• [Exercise requirements]
For the entries that appear below, write out the exact text and omit the pictures.
── Given records ──
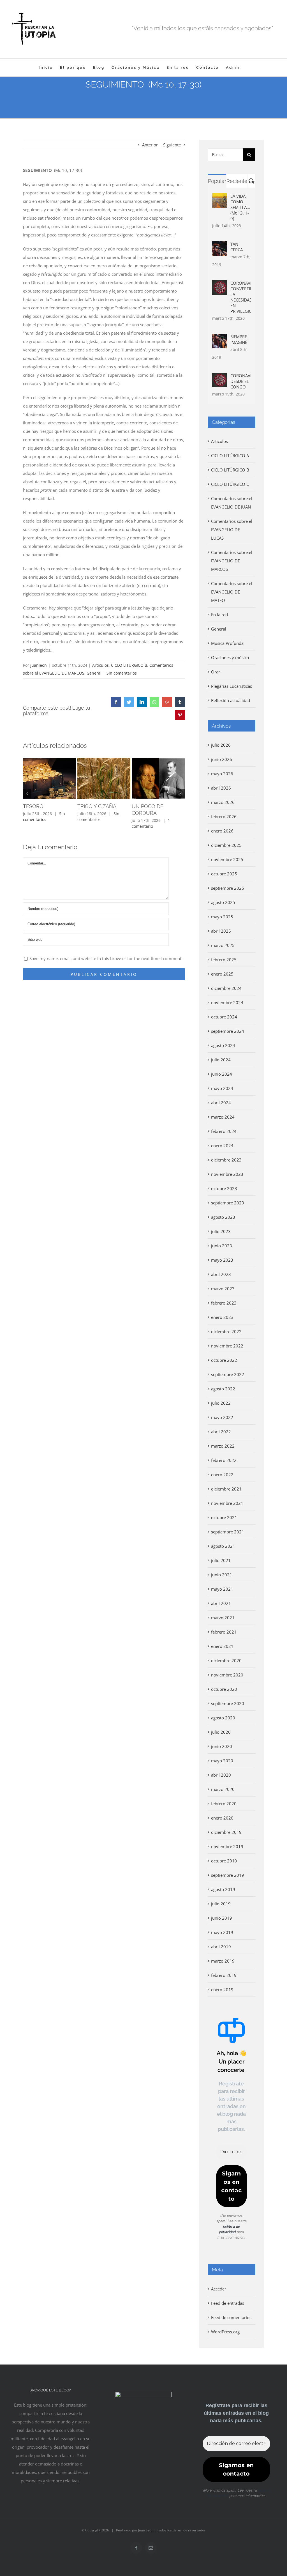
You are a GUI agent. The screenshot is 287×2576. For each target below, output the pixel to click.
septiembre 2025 (227, 888)
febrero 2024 (224, 1131)
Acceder (218, 2289)
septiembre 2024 (227, 1031)
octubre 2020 (224, 1689)
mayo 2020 (222, 1760)
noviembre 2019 (227, 1846)
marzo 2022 (223, 1446)
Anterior (150, 145)
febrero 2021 (224, 1632)
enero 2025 (222, 974)
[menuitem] (46, 67)
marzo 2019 (223, 1961)
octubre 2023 (224, 1188)
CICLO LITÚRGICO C (230, 484)
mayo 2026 (222, 773)
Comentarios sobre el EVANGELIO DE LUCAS (231, 529)
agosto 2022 (223, 1389)
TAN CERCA (236, 246)
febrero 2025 (224, 959)
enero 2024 (222, 1145)
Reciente (236, 181)
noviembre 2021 (227, 1503)
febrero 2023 (224, 1303)
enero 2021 (222, 1646)
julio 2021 (221, 1560)
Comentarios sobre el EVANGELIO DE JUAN (231, 503)
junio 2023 (221, 1245)
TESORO (33, 806)
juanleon (38, 665)
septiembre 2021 (227, 1532)
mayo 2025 (222, 916)
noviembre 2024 (227, 1002)
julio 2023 (221, 1231)
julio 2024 (221, 1059)
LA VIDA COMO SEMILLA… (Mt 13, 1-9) (240, 207)
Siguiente (172, 145)
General (94, 673)
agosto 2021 (223, 1546)
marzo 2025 (223, 945)
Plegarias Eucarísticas (231, 686)
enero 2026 (222, 831)
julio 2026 (221, 745)
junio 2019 (221, 1918)
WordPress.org (225, 2331)
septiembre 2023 (227, 1203)
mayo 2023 (222, 1260)
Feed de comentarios (231, 2317)
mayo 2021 (222, 1589)
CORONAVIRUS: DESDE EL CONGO (240, 381)
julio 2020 (221, 1732)
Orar (215, 672)
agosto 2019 (223, 1889)
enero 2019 (222, 1989)
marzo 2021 (223, 1617)
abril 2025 (221, 931)
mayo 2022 (222, 1417)
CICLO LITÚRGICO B (129, 665)
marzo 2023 (223, 1288)
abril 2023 (221, 1274)
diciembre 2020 (226, 1660)
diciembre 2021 (226, 1489)
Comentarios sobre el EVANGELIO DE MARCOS (231, 560)
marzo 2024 (223, 1117)
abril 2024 (221, 1102)
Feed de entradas (227, 2303)
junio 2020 (221, 1746)
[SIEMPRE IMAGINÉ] (219, 338)
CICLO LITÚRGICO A (230, 455)
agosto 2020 (223, 1718)
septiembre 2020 (227, 1703)
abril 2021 (221, 1603)
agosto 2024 (223, 1045)
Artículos (100, 665)
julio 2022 (221, 1403)
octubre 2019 (224, 1861)
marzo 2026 (223, 802)
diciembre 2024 (226, 988)
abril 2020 (221, 1775)
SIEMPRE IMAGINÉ (238, 339)
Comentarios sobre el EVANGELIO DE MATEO (231, 592)
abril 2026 (221, 788)
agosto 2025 (223, 902)
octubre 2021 (224, 1517)
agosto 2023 (223, 1217)
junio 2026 (221, 759)
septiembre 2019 (227, 1875)
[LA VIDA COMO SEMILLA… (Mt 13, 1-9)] (219, 197)
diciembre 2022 (226, 1331)
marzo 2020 (223, 1789)
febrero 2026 (224, 816)
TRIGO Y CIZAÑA (96, 806)
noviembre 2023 (227, 1174)
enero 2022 (222, 1474)
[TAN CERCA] (219, 245)
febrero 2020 (224, 1803)
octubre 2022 (224, 1360)
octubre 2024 (224, 1017)
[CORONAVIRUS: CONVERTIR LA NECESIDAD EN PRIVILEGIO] (219, 284)
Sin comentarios (122, 673)
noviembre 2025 (227, 859)
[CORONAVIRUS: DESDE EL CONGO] (219, 377)
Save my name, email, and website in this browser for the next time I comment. (105, 958)
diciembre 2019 (226, 1832)
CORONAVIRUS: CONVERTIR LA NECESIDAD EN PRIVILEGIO (240, 297)
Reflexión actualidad (230, 700)
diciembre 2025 (226, 845)
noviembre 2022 (227, 1346)
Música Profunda (227, 643)
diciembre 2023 (226, 1160)
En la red (219, 614)
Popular (217, 181)
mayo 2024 (222, 1088)
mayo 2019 (222, 1932)
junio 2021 (221, 1574)
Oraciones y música (230, 657)
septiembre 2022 (227, 1374)
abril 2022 (221, 1431)
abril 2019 (221, 1946)
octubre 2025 (224, 874)
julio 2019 (221, 1903)
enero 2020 (222, 1818)
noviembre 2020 (227, 1675)
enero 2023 (222, 1317)
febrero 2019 (224, 1975)
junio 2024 (221, 1074)
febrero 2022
───
• [Result]
You are a GUI agent. The screenshot is 287×2576. For each target below, output the pixel to click.
septiembre 2025 (227, 888)
febrero 2024 (224, 1131)
Acceder (218, 2289)
septiembre 2024 (227, 1031)
octubre 2020 (224, 1689)
mayo 2020 (222, 1760)
noviembre 2019 (227, 1846)
marzo 2022 (223, 1446)
Anterior (150, 145)
febrero 2021 (224, 1632)
enero 2025 (222, 974)
[menuitem] (46, 67)
marzo 2019 (223, 1961)
octubre 2023 (224, 1188)
CICLO LITÚRGICO C (230, 484)
mayo 2026 (222, 773)
Comentarios sobre el EVANGELIO DE LUCAS (231, 529)
agosto 2022 (223, 1389)
TAN CERCA (236, 246)
febrero 2025 (224, 959)
enero 2024 (222, 1145)
Reciente (236, 181)
noviembre 2021 (227, 1503)
febrero 2023 (224, 1303)
enero 2021 (222, 1646)
julio 2021 (221, 1560)
Comentarios sobre el EVANGELIO DE JUAN (231, 503)
junio 2023 (221, 1245)
TESORO (33, 806)
juanleon (38, 665)
septiembre 2021 (227, 1532)
mayo 2025 (222, 916)
noviembre 2024 (227, 1002)
julio 2023 (221, 1231)
julio 2024 (221, 1059)
LA VIDA COMO SEMILLA… (Mt 13, 1-9) (240, 207)
Siguiente (172, 145)
General (94, 673)
agosto 2021 (223, 1546)
marzo 2025 (223, 945)
Plegarias Eucarísticas (231, 686)
enero 2026 (222, 831)
julio 2026 (221, 745)
junio 2019 (221, 1918)
WordPress.org (225, 2331)
septiembre 2023 (227, 1203)
mayo 2023 (222, 1260)
Feed de comentarios (231, 2317)
mayo 2021 (222, 1589)
CORONAVIRUS: DESDE EL CONGO (240, 381)
julio 2020 (221, 1732)
Orar (215, 672)
agosto 2019 (223, 1889)
enero 2019 (222, 1989)
marzo 2021 (223, 1617)
abril 2025 (221, 931)
mayo 2022 (222, 1417)
CICLO LITÚRGICO B (129, 665)
marzo 2023 (223, 1288)
abril 2023 (221, 1274)
diciembre 2020 (226, 1660)
diciembre 2021 (226, 1489)
Comentarios sobre el EVANGELIO DE MARCOS (231, 560)
marzo 2024 (223, 1117)
abril 2024 (221, 1102)
Feed de entradas (227, 2303)
junio 2020 (221, 1746)
[SIEMPRE IMAGINÉ] (219, 338)
CICLO LITÚRGICO A (230, 455)
agosto 2020 (223, 1718)
septiembre 2020 (227, 1703)
abril 2021 (221, 1603)
agosto 2024 (223, 1045)
Artículos (100, 665)
julio 2022 (221, 1403)
octubre 2019 (224, 1861)
marzo 2026 (223, 802)
diciembre 2024 (226, 988)
abril 2020 (221, 1775)
SIEMPRE IMAGINÉ (238, 339)
Comentarios sobre el EVANGELIO DE MATEO (231, 592)
abril 2026 (221, 788)
agosto 2025 (223, 902)
octubre 2021 (224, 1517)
agosto 2023 (223, 1217)
junio 2026 (221, 759)
septiembre 2019 (227, 1875)
[LA VIDA COMO SEMILLA… (Mt 13, 1-9)] (219, 197)
diciembre 2022 (226, 1331)
marzo 2020 (223, 1789)
febrero 2026 (224, 816)
TRIGO Y CIZAÑA (96, 806)
noviembre 2023 (227, 1174)
enero 2022 (222, 1474)
[TAN CERCA] (219, 245)
febrero 2020 (224, 1803)
octubre 2022 (224, 1360)
octubre 2024 (224, 1017)
[CORONAVIRUS: CONVERTIR LA NECESIDAD EN PRIVILEGIO] (219, 284)
Sin comentarios (122, 673)
noviembre 2025 (227, 859)
[CORONAVIRUS: DESDE EL CONGO] (219, 377)
Save my name, email, and website in this browser for the next time I comment. (105, 958)
diciembre 2019 (226, 1832)
CORONAVIRUS: CONVERTIR LA NECESIDAD EN PRIVILEGIO (240, 297)
Reflexión actualidad (230, 700)
diciembre 2025 (226, 845)
noviembre 2022 (227, 1346)
Música Profunda (227, 643)
diciembre 2023 (226, 1160)
En la red (219, 614)
Popular (217, 181)
mayo 2024 (222, 1088)
mayo 2019 (222, 1932)
junio 2021 (221, 1574)
Oraciones y música (230, 657)
septiembre 2022 (227, 1374)
abril 2022 (221, 1431)
abril 2019 (221, 1946)
octubre 2025 (224, 874)
julio 2019 (221, 1903)
enero 2020 (222, 1818)
noviembre 2020 (227, 1675)
enero 2023 (222, 1317)
febrero 2019 (224, 1975)
junio 2024 (221, 1074)
febrero 2022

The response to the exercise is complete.